Unknown Legend Peter Walker

Unknown Legend Peter Walker

Walker’s “Improv in A-minor” live in the Bronson Caves Griffith Park, LA

When my son recommended that I listen to Karen Dalton, I didn’t realize how much I’d like her and (again) be disappointed with myself that I hadn’t known of her already.

As often happens, the “discovery” of one thing leads to another and Dalton led to Peter Walker, someone who was also part of the folk revival of the early 1960s.

With Peter Walker the wonderful thing is, beside his own peripatetic story, is how many other well-known 60s musicians he crossed paths with.

This little blog post isn’t meant to be a biography, but merely an overview. I have included several links in this piece if you’re interested in more.

Unknown Legend Peter Walker

Boston > San Francisco

Walker was born in Boston in 1938 into a musical family. His father played folk guitar, his mother was a classical pianist. He didn’t play guitar in public until 1959, when he traveled to San Francisco.

Unknown Legend Peter Walker

Intersections

Here is an example of one of those musical intersections. In San Francisco, he taught some guitar to Jim Gurley who later became guitarist with Big Brother and the Holding Company.

And it was there that Walker first heard Ravi Shankar play and became fascinated with raga.

Walker later he studied with Ravi Shankar (alongside George Harrison and Donovan–more intersections) and with sarad virtuoso Ali Akbar Khah.

Unknown Legend Peter Walker

Flamenco

A musician with his ears open to all sounds, Walker “discovered” flamenco. He traveled to Spain to learn. He found that the Indian raga and the flamenco had similarities.

In a Jennifer Kelly interview for the Dusted Features site, Walker said,  In both raga and flamenco, the music creates an effect. If you play a predetermined series of notes, it will have a predetermined effect. So it was the process of creating that effect that fascinated me,” he says. “You get a drone, you get a wall of sound going, and then you play melodies into it, which are entertaining or rhythmically changing.

Islam’s influence in both places also connects the styles.  Muslim conquerors in Delhi sent musician captives back to their outposts in Granada.

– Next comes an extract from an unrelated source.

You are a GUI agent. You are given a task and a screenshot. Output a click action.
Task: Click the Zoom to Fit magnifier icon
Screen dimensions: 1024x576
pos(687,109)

Unknown Legend Peter Walker

Timothy Leary

Another intersection was Timothy Leary.  In 1965, Timothy Leary felt that Walker’s music would dovetail nicely with the LSD experience and Walker became the music director at a the estate Leary rented in Millbrook, NY.

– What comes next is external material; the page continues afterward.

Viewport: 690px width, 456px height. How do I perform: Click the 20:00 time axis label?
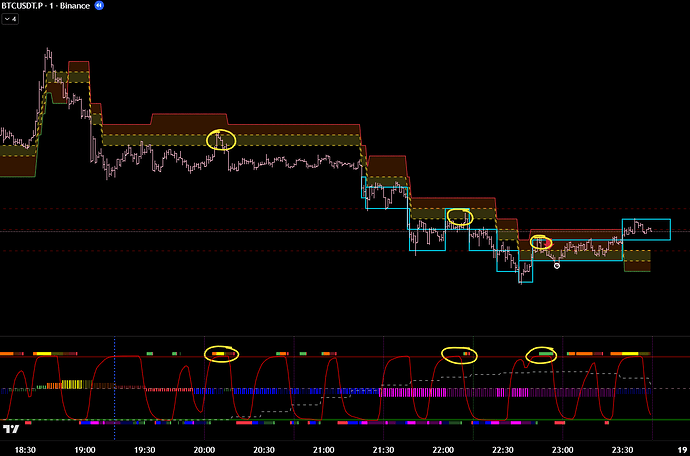click(x=204, y=450)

The site was 2,500 acres and included a 64-room Bavarian baroque mansion and gatehouse that wealthy William “Billy” Mellon Hitchcock (benefiting from a trust fund that in 1963 was giving him $15,000 a week) had bought for $500,000

Unknown Legend Peter Walker

Rainy Day Raga

Unknown Legend Peter Walker

Vanguard released Walker’s first album, Rainy Day Raga, in 1966.

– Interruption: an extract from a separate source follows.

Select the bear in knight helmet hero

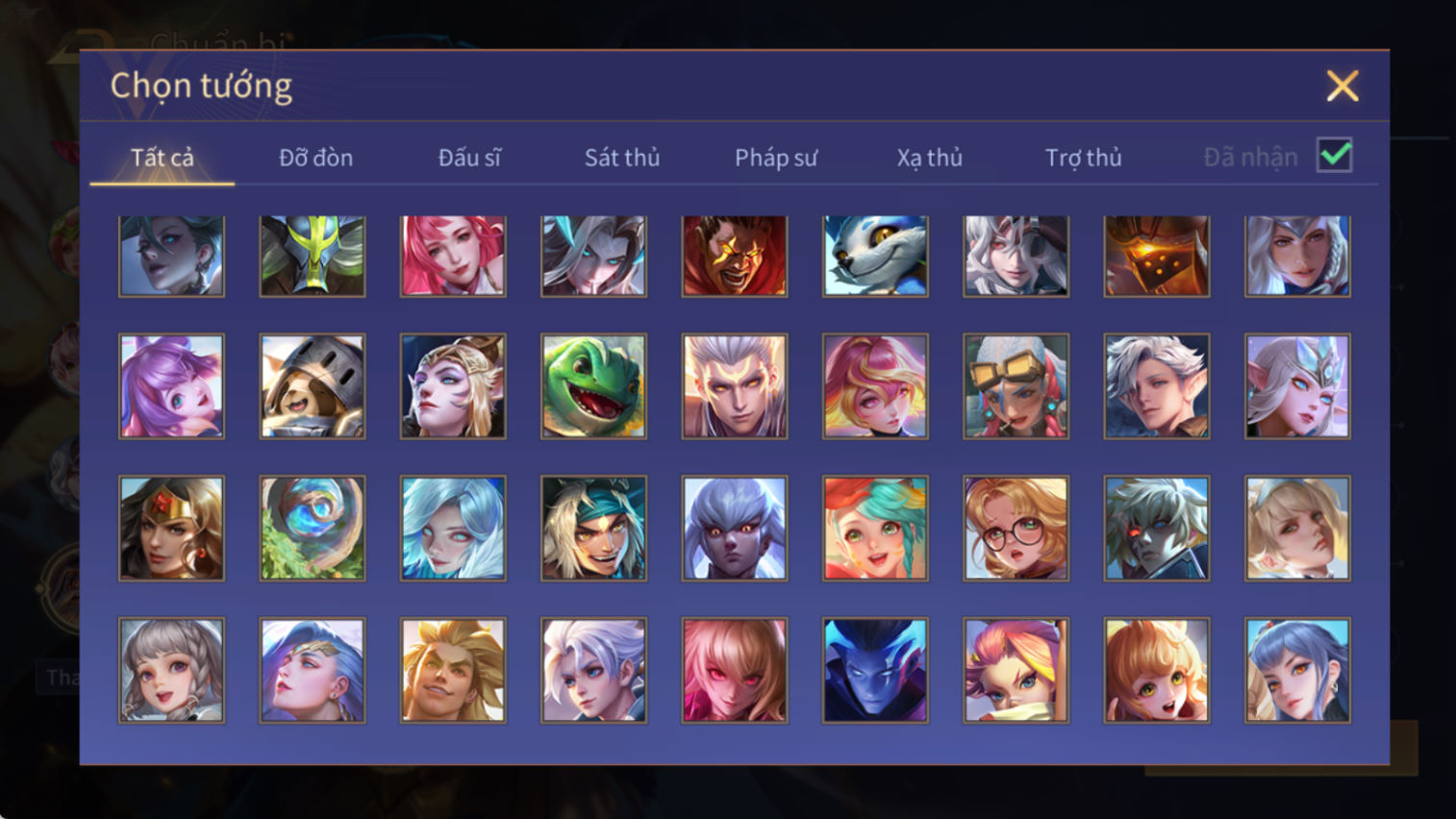[x=313, y=386]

Matthew Greenwald’s AllMusic review states, “Exploring a tonal range that would be best described as the perfect L.S.D. soundtrack, this album is a gentle, evocative affair, and often recalls some of the passages that Stephen Stills would use for “Suite: Judy Blue Eyes,” among others. Aided by Dylan session veteran Bruce Langhorn on percussion (and by others as well), this is a fine document of a space in time when ragas were just becoming popular in Western music. In a certain way, Walker was a visionary, and this album shows it.”

Second Poem to Karmela or Gypsies Are Important album came out in 1968.

Unknown Legend Peter Walker

Bureau of Narcotics

As is too often the case, activists come under the undercover scrutiny of. In the aftermath of the Robert Kennedy assassination, Walker had volunteered to be the caretaker of the White House photo collection that that Jacques Lowe had done for the Kennedy family. At the same time, Walker was involved in the “Americans for Biafra Relief” committee formed by Ted Kennedy.

At one point, an overly ambitious agent looking to score some points planted drugs in the loft. Luckily, Walker found them (and flushed them) before anyone else did and Walker’s friendly connections vouched for his integrity when the planted accused Walker of the drug stash anyway.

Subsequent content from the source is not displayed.